Department of Cognitive, Perceptual and Brain Sciences. University College London. London, United Kingdom

In the Computational Psycholinguistics literature, it has been argued that the amount of information conveyed by each word in a sentence is a measure of the amount of cognitive effort needed to process the word. Two complementary formalizations of word information have been proposed: surprisal and entropy reduction. These quantify, respectively, the extent to which a word’s occurrence was unexpected, and the word’s effect on the uncertainty about the rest of the sentence. The goal of our study was to investigate whether both these information measures indeed predict processing effort, as observed in word-reading times.
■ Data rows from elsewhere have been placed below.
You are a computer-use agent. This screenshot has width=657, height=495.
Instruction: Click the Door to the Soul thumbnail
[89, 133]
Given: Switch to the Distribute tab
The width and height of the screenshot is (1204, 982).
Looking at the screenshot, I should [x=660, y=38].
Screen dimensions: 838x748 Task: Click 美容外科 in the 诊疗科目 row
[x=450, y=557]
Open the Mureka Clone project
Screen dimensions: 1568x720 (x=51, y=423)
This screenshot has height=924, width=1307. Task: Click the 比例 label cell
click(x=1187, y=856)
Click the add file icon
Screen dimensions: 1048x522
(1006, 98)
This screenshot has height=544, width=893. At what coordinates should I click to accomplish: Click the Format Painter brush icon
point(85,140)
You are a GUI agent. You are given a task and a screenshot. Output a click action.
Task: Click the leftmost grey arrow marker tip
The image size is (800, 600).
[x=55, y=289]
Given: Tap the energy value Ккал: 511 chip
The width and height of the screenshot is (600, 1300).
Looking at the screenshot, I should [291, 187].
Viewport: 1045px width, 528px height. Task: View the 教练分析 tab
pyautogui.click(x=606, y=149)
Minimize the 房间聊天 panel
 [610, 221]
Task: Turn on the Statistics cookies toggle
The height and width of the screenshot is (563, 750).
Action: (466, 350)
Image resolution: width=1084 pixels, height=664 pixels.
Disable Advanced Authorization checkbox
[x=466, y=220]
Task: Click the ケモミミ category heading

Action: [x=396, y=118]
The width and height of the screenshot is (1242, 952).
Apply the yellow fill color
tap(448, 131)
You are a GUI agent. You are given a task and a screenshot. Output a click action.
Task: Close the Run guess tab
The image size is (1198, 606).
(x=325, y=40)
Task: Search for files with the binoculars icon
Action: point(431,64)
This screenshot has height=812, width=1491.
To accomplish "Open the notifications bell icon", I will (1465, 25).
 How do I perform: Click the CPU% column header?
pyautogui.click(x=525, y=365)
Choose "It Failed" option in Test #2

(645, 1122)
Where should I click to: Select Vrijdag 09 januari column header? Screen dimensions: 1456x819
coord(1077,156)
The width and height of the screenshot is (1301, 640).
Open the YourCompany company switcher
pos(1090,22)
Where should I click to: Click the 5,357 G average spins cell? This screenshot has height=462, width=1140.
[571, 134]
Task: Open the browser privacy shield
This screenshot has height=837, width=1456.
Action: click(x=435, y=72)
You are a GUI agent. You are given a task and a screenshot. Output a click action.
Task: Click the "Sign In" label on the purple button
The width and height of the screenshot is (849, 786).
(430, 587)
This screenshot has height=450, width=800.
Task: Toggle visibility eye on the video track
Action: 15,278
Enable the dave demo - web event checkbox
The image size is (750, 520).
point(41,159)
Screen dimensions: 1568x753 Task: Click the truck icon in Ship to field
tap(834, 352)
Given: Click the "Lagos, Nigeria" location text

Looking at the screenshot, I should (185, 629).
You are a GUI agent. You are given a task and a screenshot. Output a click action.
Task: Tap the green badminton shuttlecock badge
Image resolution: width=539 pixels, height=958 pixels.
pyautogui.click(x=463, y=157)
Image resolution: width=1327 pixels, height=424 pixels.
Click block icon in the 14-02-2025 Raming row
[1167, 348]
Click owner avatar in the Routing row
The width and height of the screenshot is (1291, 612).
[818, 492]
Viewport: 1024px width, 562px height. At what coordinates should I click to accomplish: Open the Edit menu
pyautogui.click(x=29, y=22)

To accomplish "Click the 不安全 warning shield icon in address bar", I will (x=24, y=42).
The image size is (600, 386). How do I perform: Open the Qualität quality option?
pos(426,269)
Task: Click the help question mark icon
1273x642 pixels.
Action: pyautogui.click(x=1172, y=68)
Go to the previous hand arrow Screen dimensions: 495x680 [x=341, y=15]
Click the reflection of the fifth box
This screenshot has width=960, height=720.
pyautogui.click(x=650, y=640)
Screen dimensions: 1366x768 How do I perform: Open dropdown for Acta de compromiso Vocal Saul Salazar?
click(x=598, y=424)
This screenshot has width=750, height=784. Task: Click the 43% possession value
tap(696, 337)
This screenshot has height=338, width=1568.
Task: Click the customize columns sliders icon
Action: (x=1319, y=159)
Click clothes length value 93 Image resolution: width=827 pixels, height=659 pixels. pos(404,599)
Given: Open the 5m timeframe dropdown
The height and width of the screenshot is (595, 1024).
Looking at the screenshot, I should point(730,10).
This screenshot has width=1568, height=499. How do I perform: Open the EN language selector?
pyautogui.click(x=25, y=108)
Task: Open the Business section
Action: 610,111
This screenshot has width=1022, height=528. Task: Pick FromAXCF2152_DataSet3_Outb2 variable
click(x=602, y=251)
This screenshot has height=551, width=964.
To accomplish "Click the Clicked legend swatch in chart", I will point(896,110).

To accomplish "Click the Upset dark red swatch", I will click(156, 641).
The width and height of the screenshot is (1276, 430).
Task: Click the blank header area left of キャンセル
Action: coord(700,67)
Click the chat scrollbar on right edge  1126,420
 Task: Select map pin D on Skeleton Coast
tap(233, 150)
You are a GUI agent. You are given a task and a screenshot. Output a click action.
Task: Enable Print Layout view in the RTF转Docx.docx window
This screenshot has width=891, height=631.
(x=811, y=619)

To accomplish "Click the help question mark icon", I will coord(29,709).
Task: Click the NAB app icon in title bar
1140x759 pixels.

A recurrent neural network was trained on 700,000 sentences (comprising 6.9 million word tokens; 7,754 types) from the British National Corpus. Next, the network generated surprisal and entropy reduction estimates for 5,043 word tokens of 361 sentences, selected from three novels on www.freeonlinenovels.com. Reading times on the same words were collected in a self-paced reading task involving 54 native English speakers. Mixed-effect regression analyses showed that both surprisal and entropy reduction are positively related to word-reading time. This supports the hypothesis that more cognitive effort is required to process words that convey more information, and suggests that both unexpectedness and uncertainty reduction quantify information content.